begin Passage shown

Has the NetNumber SMS Hijack Vulnerability Been Fixed Already?

If you hang around telco fraud managers long enough, you tend to hear them say the same things repeatedly, such as the observation that fraud will never be defeated. On the contrary, they say frauds are getting worse and will keep getting worse, despite their best efforts. That makes it unusual for a popular magazine to make the eye-popping claim that “A Hacker Got All My Texts for $16” using a simple loophole that allows SMS messages to be hijacked, only for the same magazine to imply the loophole was fixed just 10 days later. That sounds like good news. So why do I feel like a conspiracy theorist who suspects a cover-up? And why did the coincidental winning of a ‘coveted’ cybersecurity award make me even more suspicious?

Joseph Cox of Vice wrote on March 15:

A gaping flaw in SMS lets hackers take over phone numbers in minutes by simply paying a company to reroute text messages.

end Passage shown
begin Recorded data

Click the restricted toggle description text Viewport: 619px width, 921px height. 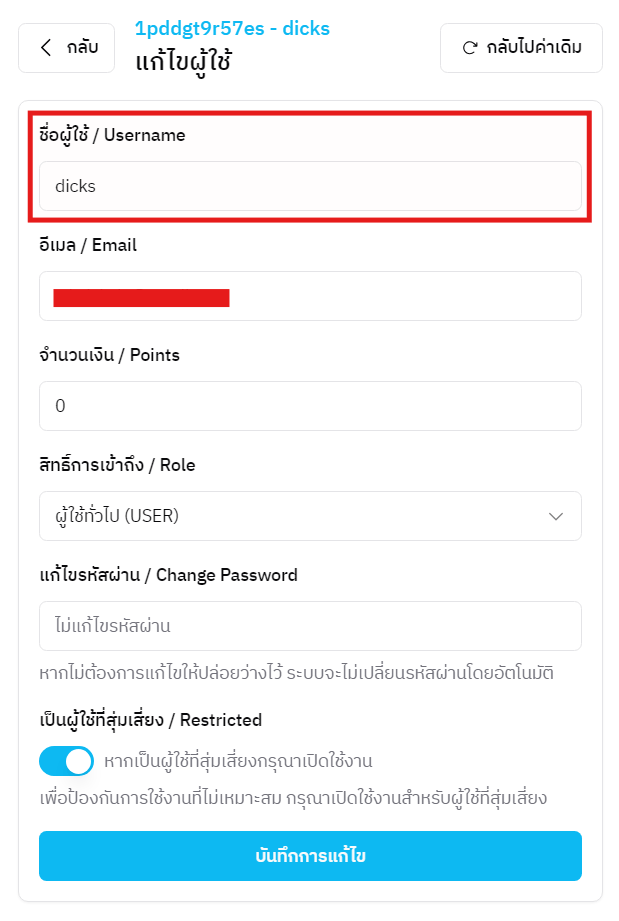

end Recorded data

What you will do -
**A)** Decide whether each statement agrees with the article on the NetNumber SMS hijack vulnerability. For each, answer yes or no and quote the words of the article that decide it. (i) Telco fraud managers say frauds are declining. (ii) A popular magazine ran the claim that a hacker got all of someone's texts for $16. (iii) According to Joseph Cox, the flaw lets hackers take over phone numbers in a matter of hours.
**B)** From the article on the NetNumber SMS hijack vulnerability, transcribe the passage from "Joseph Cox of" to "reroute text messages.".

Answers to the exercise -
**A)**
(i) No: "frauds are getting worse and will keep getting worse, despite their best efforts."
(ii) Yes: "“A Hacker Got All My Texts for $16”"
(iii) No: "lets hackers take over phone numbers in minutes"

**B)**
Joseph Cox of Vice wrote on March 15:

A gaping flaw in SMS lets hackers take over phone numbers in minutes by simply paying a company to reroute text messages.